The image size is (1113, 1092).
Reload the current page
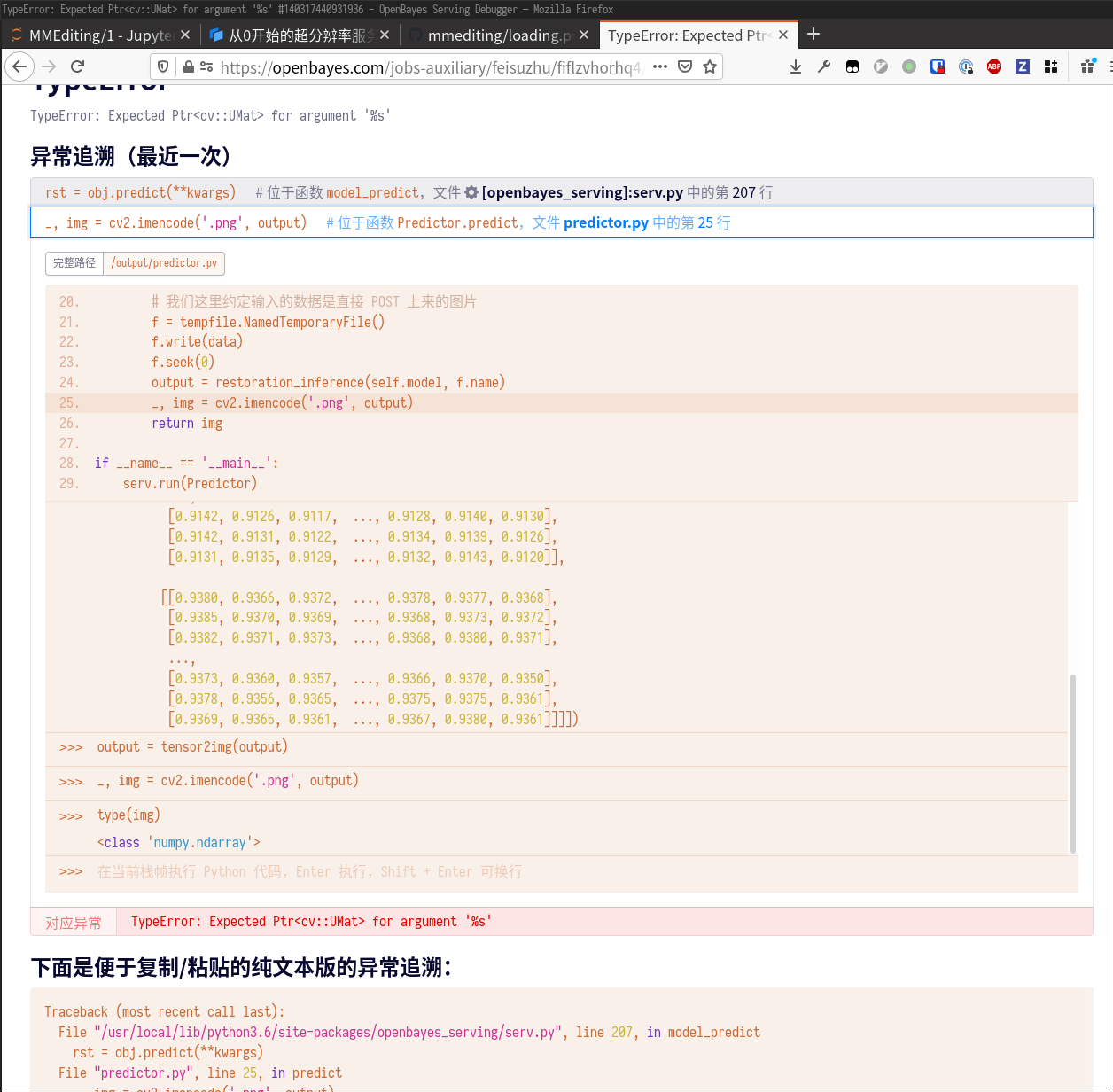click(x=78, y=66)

---

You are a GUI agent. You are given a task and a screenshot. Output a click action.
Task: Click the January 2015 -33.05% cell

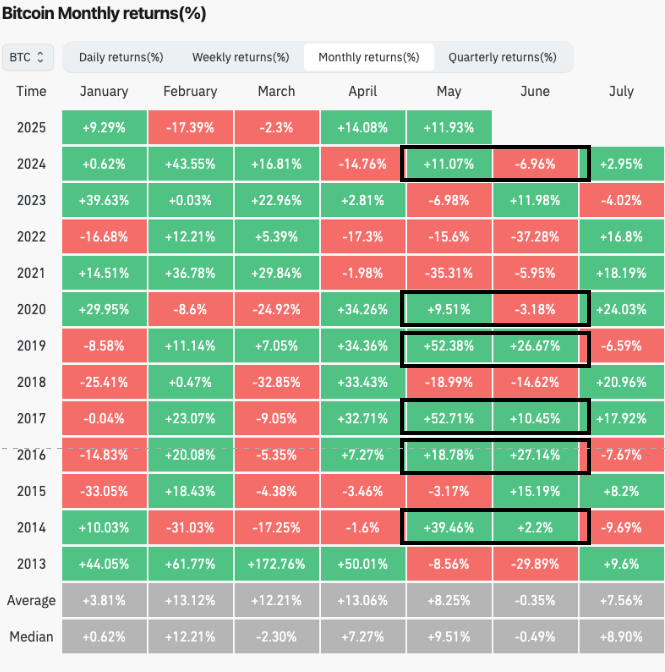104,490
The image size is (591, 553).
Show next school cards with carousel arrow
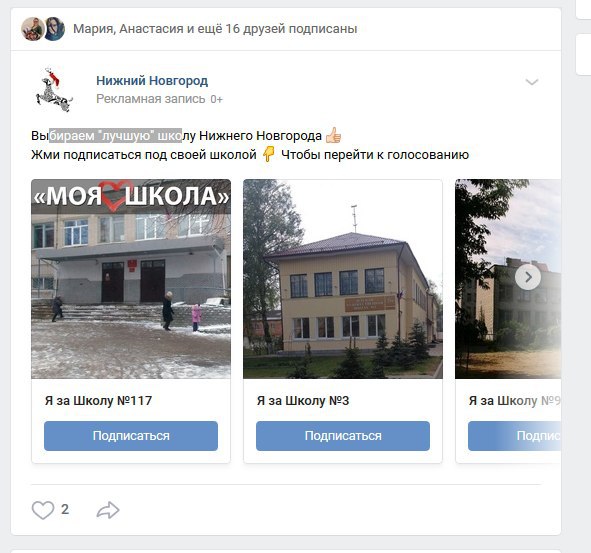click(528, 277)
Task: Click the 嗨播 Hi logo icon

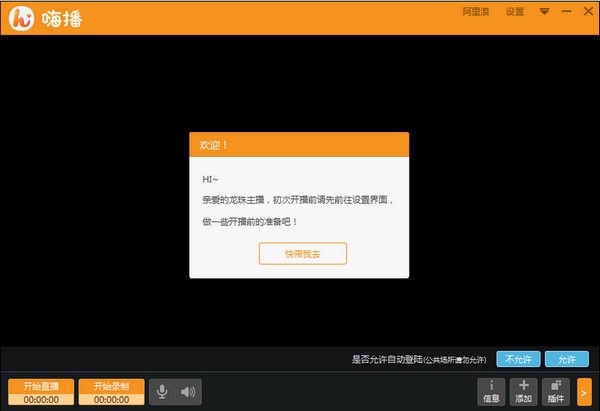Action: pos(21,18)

◆ REQUIREMENT:
Reproduce the items verbatim, starting at the line containing "You are a GUI" and ending at the line containing "Action: pos(21,18)", with both of those lines included. Omit the pictures from your output.

◆ EXPECTED ANSWER:
You are a GUI agent. You are given a task and a screenshot. Output a click action.
Task: Click the January 2015 -33.05% cell

104,490
The image size is (591, 553).
Show next school cards with carousel arrow
click(528, 277)
Task: Click the 嗨播 Hi logo icon

Action: pos(21,18)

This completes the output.